Shewhart, Deming and Data

Originally published 4 November 2009

I have just finished re-reading Walter A. Shewhart's 1939 book Statistical Method from the Viewpoint of Quality Control. Mine is the 1986 edition which has a foreword by W. Edwards Deming. Shewhart, a Bell Labs man, pioneered quality control and was a major inspiration to Deming (who met him at Bell Labs). Deming is well known in his own right for his contributions to such things as manufacturing quality in post-war Japan and the foundations of Six-Sigma. While these and other accomplishments have made Deming justly famous, he was never shy about recognizing the contribution of Shewhart to science and industry, and the influence of Shewhart on his own career. Indeed, Deming may to some extent have communicated some of Shewhart's ideas in ways that could be more easily understood and applied than Shewhart himself was able to.

Of course, the main interest that data management has in Shewhart and Deming is to learn from them how we can improve data quality.
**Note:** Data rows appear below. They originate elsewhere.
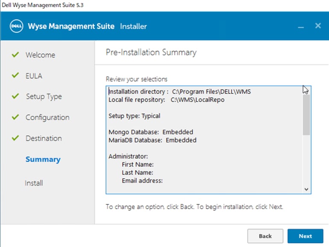This screenshot has width=329, height=247.
Task: Click the EULA step green checkmark
Action: pos(15,75)
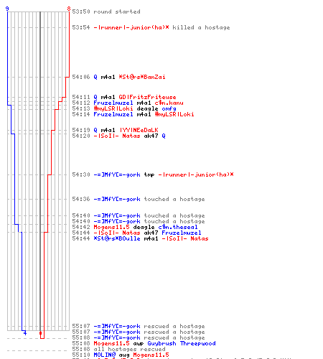Click the blue 9 team count above graph
Viewport: 323px width, 359px height.
[7, 9]
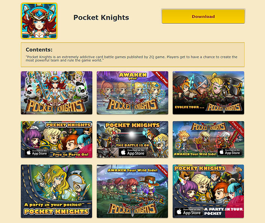The image size is (265, 223).
Task: Open the 'A party in your pocket!' guitar banner
Action: [57, 191]
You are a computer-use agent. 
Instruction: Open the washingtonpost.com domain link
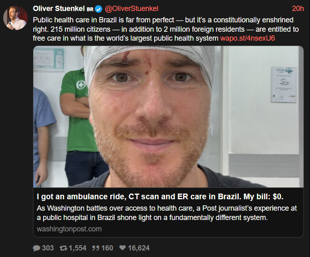coord(69,229)
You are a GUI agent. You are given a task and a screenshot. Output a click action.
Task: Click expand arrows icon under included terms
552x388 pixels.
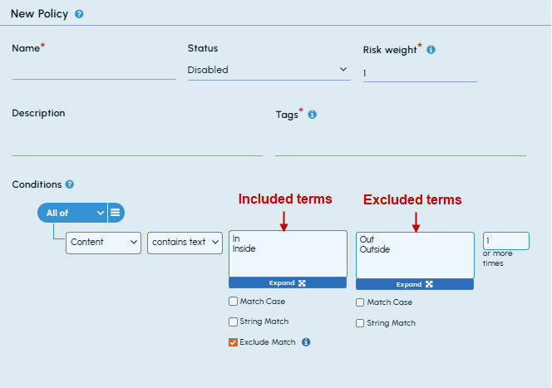(x=302, y=283)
And indeed, it is not difficult to find mention of these names by authors such as Larry English, Danette McGilvray, and others who specialize in data quality. Yet, a brief reprise of some of the ideas in Shewhart's little 1939 book is in order, along with Deming's comments, because they seem to relate not just to data quality, but to data itself.

There is No True Value of Anything

One of the most astonishing passages in Deming's foreword is this:

There is no true value of anything. There is instead a figure that is produced by application of a master or ideal method of counting or measurement .... There is no true value of the speed of light; no true value of the number of inhabitants within the boundaries of (e.g.) Detroit. A count of the number of inhabitants of Detroit is dependent upon the arbitrary rules for carrying out the count. Repetition of an experiment or of a count will exhibit variation. Change in the method of measuring the speed of light produces a new result.
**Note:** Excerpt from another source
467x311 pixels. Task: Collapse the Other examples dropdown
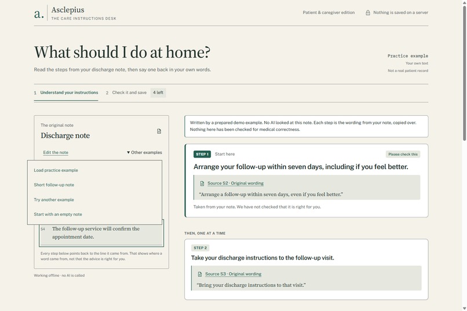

This is a good deal to think about, but one of the most valuable lessons that can be learned from it is that we need to set expectations about data. Too often this is not done. When a data warehouse is built, the business sponsors may not even stop to think about what its limitations may be. In my experience, they simply seem to think that a data warehouse must be 100% accurate and complete, and that any deviation from this is due to technical problems caused by someone or something in IT. Too often, the team building the warehouse fails to set any kind of expectation about the accuracy of what the data warehouse contains. If we think in terms of just the technology involved, then we have no reason to believe that it will not work perfectly. But if we think about the data itself, we know in our hearts that Deming's admonition is true. It might seem strange that we have to tell our users that a technically perfect environment will only be, say, 92% accurate on average, but that is the reality.

In case anyone should think that Deming did not know what he was talking about because he was too far removed from data, it should be remembered that he was involved in the 1940 U.S. Census and the 1951 Japanese Census. In the former, he introduced sampling techniques that greatly improved error rates.
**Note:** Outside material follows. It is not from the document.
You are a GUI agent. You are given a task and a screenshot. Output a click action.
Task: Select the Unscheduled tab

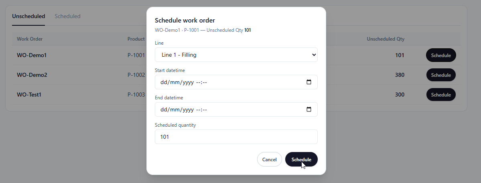[28, 16]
There is one caveat about Deming's comments, however. They seem to echo Heisenberg's Uncertainly Principle, and what they have in common with that famous precept is the involvement of measurement. Measurement is itself a very complex subject, and we do not have space to deal with it here. However, although measurement predominates in scientific data, it is not always so in many of the enterprises data management professionals work in. We deal with insurance policies, trades, employee actions, orders, and so on. These are not material objects like cars, telephones and people. Deming and Shewhart focused on manufactured products, where measurement is vital. Much of the data we deal with seems to belong to a different realm, and while the spirit of Deming's comment seems to apply to it, the detail of what he is telling us may be only partially relevant.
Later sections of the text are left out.